L'apprentissage en langue maternelle: une preuve de Goulmima

L'apprentissage en langue maternelle: une preuve de Goulmima
samedi 14 septembre 2019 - 18:43

Accumulant plus de 30 ans d’expérience dans l’éducation, Omar Taous est enseignant à l’école primaire Magamane à Goulmima (province d’Errachidia). Sa méthode pédagogique se distingue par l’emploi du Tamazight, première langue d’expression des élèves, comme outil de compréhension. Consistant à les impliquer à travers des exercices ludiques, cette méthode donne des résultats plus que probants. Reportage.

« Le professeur est un rêveur, il ne faut pas le déranger ». Ce morceau de couplet signé Bernard Sauva aurait bien pu servir de credo pour Omar Taous. Enseignant à l’école primaire Magamane à Goulmima (province d’Errachidia) et poète à ses heures perdues, il forge l’idée de transmette le très sérieux « goût du savoir » aux élèves, sans que ces derniers se sentent pour autant effarouchés. Et ce dès leurs toutes premières années sur les bancs de l’école.

Pour la quasi-totalité des élèves amazighphones de cette région oasienne du sud-est, l’école est synonyme de découverte et d’apprentissage de deux langues élémentaires : l’arabe et le français. C’est aussi, pour eux, le début de l’assimilation du raisonnement logique à travers les mathématiques.

« Les représentations psychologiques des élèves sont en langue Amazighe. Mes cours consistent à commencer à développer leurs capacités cognitives, tout en veillant à ce qu’il n’y ait pas rupture épistémologique entre l’école et son environnement proche », esquisse Omar Taous.

En tandem avec ses poulains

Pour donner vie à sa méthodologie d’apprentissage, l’instituteur aux plus de 30 ans de métier n’hésite pas à parler de « contrat social » avec ses élèves. Et en la matière, les règles sont bien strictes :« Il faut distinguer une méthode de crier fort pour se faire comprendre par une partie des élèves et une méthode de s’expliquer assez, en leur langue maternelle, pour que tout le monde comprenne », insiste-t-il.

Au-delà du programme scolaire à parachever, l’instituteur qui nous a ouvert les portes de sa classe propose à ses élèves de contribuer à leur propre éducation primaire. Quelle que soit la matière enseignée, le recours au théâtre, aux chants et aux exercices pratiques donne des résultats probants. Ce qui n’est pas sans déplaire aux bambins. Ainsi découvrent-ils, peu à peu, leur propre manière d’apprendre en utilisant les moyens, essentiellement limités, mises à leur disposition.

« Les pièces théâtrales reposent notamment sur la mimique et les expressions corporelles, alors que les chants servent à expliquer des termes nouveaux pour les élèves. D’autre part, l’apprentissage manuel développe chez eux le sentiment d’avoir produit quelque chose », dévoile Omar Taous, comme pour expliquer le point de départ d’une discipline philosophique.

(ÉNONCÉ): Dans le reportage sur Goulmima, recopie le passage qui s'ouvre sur les mots « Accumulant plus de » et se clôt sur « bancs de l’école. », en renommant « méthode » en « approche » partout où le terme apparaît.

(DONNÉES ENREGISTRÉES):

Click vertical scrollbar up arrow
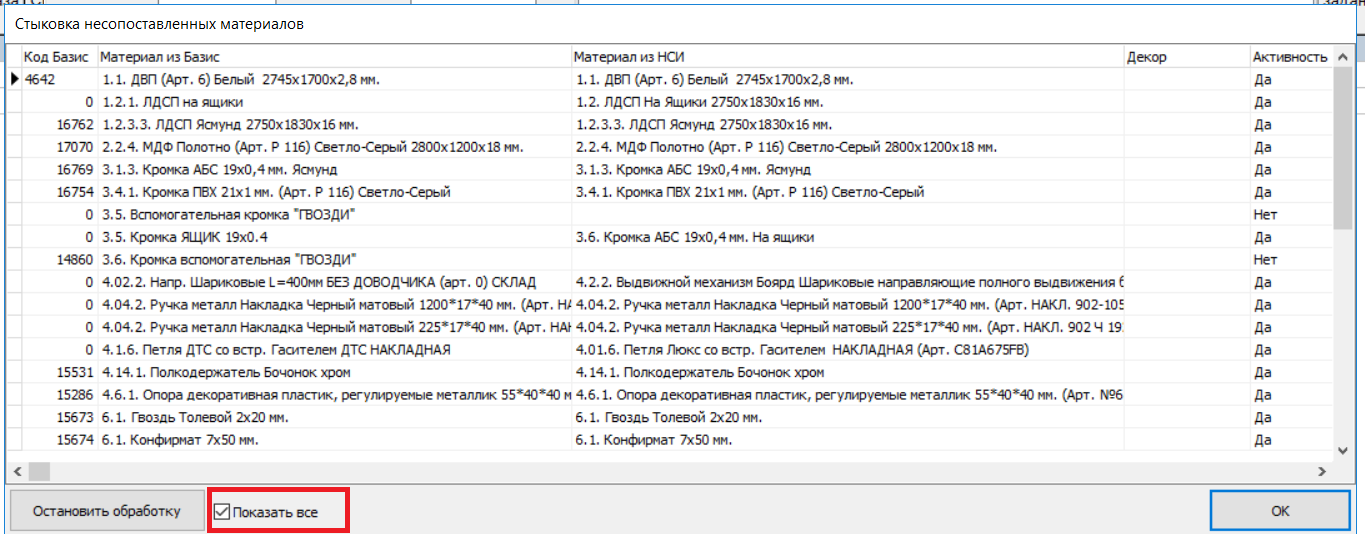 (x=1343, y=56)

(CORRIGÉ):
Accumulant plus de 30 ans d’expérience dans l’éducation, Omar Taous est enseignant à l’école primaire Magamane à Goulmima (province d’Errachidia). Sa approche pédagogique se distingue par l’emploi du Tamazight, première langue d’expression des élèves, comme outil de compréhension. Consistant à les impliquer à travers des exercices ludiques, cette approche donne des résultats plus que probants. Reportage.

« Le professeur est un rêveur, il ne faut pas le déranger ». Ce morceau de couplet signé Bernard Sauva aurait bien pu servir de credo pour Omar Taous. Enseignant à l’école primaire Magamane à Goulmima (province d’Errachidia) et poète à ses heures perdues, il forge l’idée de transmette le très sérieux « goût du savoir » aux élèves, sans que ces derniers se sentent pour autant effarouchés. Et ce dès leurs toutes premières années sur les bancs de l’école.